▶ [DATA]
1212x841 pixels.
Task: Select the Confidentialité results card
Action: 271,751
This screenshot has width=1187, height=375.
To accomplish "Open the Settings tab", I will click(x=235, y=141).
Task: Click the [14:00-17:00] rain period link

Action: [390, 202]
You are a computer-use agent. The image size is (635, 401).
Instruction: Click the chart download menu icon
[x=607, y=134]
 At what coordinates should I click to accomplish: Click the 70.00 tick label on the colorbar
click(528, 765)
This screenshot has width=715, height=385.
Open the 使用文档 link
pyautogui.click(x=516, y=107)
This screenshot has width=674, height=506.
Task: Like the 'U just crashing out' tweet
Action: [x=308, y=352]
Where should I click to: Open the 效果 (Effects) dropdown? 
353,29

==

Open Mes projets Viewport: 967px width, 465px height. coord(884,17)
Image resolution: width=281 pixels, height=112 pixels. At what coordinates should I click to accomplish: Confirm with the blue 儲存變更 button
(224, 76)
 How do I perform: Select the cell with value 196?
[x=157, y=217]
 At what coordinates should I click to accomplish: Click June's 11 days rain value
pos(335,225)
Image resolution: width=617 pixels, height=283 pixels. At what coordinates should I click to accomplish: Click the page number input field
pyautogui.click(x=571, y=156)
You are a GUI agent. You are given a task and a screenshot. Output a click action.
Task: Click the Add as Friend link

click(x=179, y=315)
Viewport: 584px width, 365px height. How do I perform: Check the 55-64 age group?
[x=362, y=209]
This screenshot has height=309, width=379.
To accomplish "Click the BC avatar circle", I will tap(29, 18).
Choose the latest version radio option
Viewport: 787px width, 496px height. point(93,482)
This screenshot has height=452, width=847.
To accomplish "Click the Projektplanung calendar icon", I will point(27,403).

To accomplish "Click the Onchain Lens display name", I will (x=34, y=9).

==

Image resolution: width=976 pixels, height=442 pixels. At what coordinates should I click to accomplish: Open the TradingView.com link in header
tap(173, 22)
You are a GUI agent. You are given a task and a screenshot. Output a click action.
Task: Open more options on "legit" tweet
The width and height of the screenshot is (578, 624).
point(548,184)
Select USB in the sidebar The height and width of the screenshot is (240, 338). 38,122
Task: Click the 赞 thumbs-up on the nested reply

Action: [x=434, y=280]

▶ [WHAT IS EXPECTED] Can you reproduce, unchanged, the items from the line with "Select USB in" up to and including the line with "Action: [x=434, y=280]"?

▶ [EXERCISE ANSWER]
Select USB in the sidebar The height and width of the screenshot is (240, 338). 38,122
Task: Click the 赞 thumbs-up on the nested reply

Action: [x=434, y=280]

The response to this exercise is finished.